Wendy's is an approach to innovation that turns it on its head. It is a process driven by changing perspectives rather than solving problems, and seeks to finds new uses rather than creating new things. An important part of the process is time to think and reflect, not necessarily focused on any particular issue, which she personally does through yoga and walking.
"When you walk you get into a particular rhythm where you are thinking about things and other things come to the surface. When I am in that rhythm that is when the ideas go somewhere. That is when the ideas translate."
Conditions for Innovation
- The process of innovation starts by "looking at what we have in a different way." It is a cyclical process of inspiration, observation, exploration, improvisation, and appropriation, that is underpinned by simplicity and which is driven by collaboration.
- "I think of that whole process as collaborative," believes Wendy, as inspiration comes from people around her, and observation involves listening to others, whilst innovation is iterative, so requires constant feedback.

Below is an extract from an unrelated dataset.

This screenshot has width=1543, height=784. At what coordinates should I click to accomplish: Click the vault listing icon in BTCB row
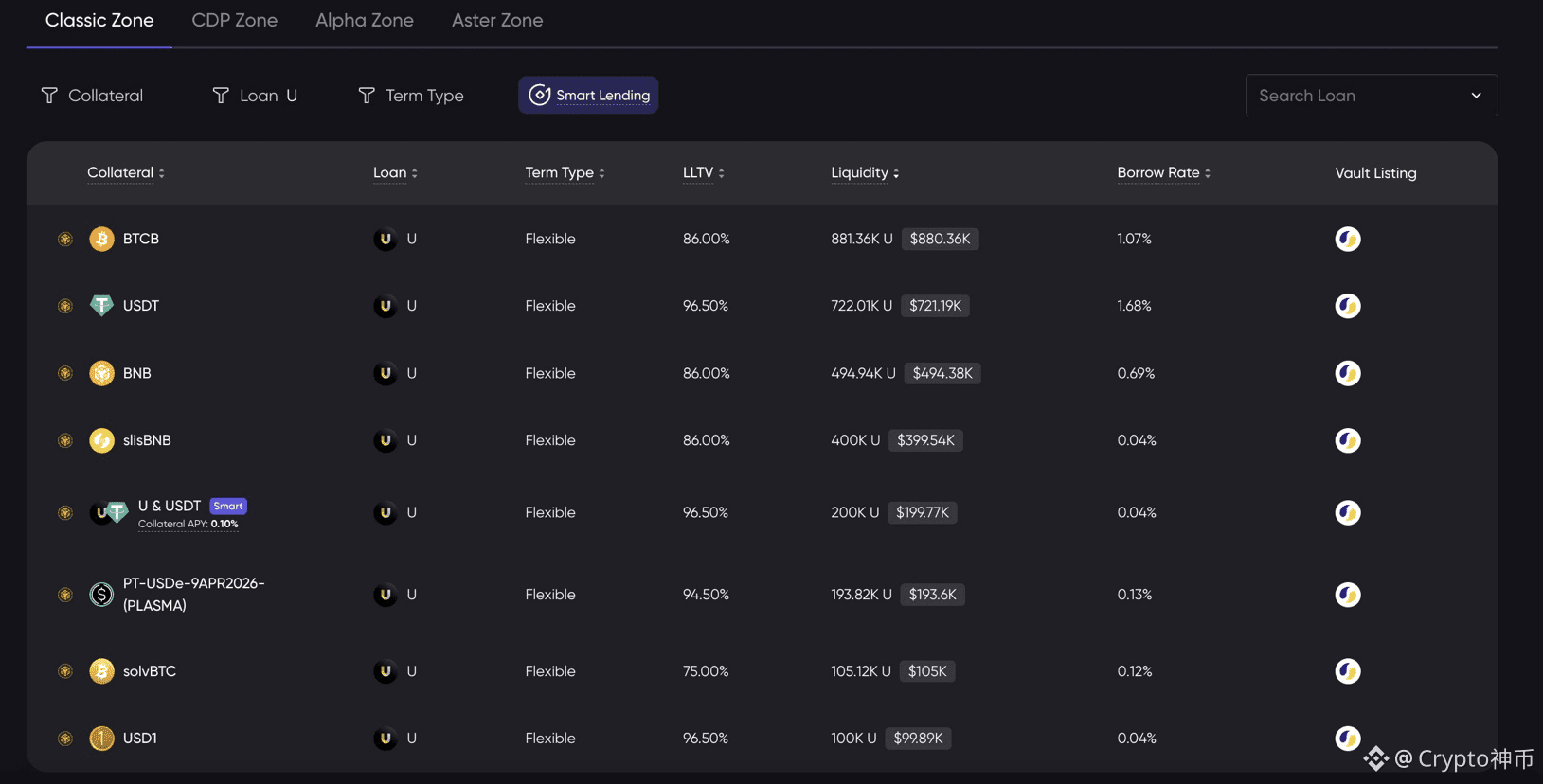point(1347,239)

- The elements of the process, all supported by notions of simplicity and collaborative practices are:
Inspiration – looking for new uses for what we have.
Observation – starting by looking at how we already use things.
Exploration – trying out different options.
Improvisation – putting ideas into practice to see how people respond.
Appropriation – when a novel use becomes embedded and is no longer new.
Sources of Inspiration
- Wendy's principle role is as a teacher, and it is through this that much of her inspiration comes. "I do love teaching, and very often I get inspiration, and innovation happens, through enabling a student to do something,” she says. “You can trigger something in their imagination and they go off to do something great."
- However, although her role is in design, her background is in animation and many of her influences come from there. "The people who were my early influences are people like Norman Maclaren, and probably even more Len Lye," who she credits as helping to shape her approach to design, along with the National Film Board of Canada. "They are animators who really invented narrative and created film based on the idea of the feel of the film. What the film could do, the kinetics and so on."
- Other influences come from a similar thread of creativity:
"Eleanor Glover, who does a lot with shadow puppets. She uses ordinary things that are lying around, and creates extraordinary narratives."
And a man with a similar role to her own, of combining design and technology, John Maeda who, "has been a really strong influence."
John Galloway works as advisory teacher for ICT/SEN and inclusion in Tower Hamlets, London, and as a freelance writer and consultant. He is the author of Harnessing Technology for Every Child Matters and Personalised Learning.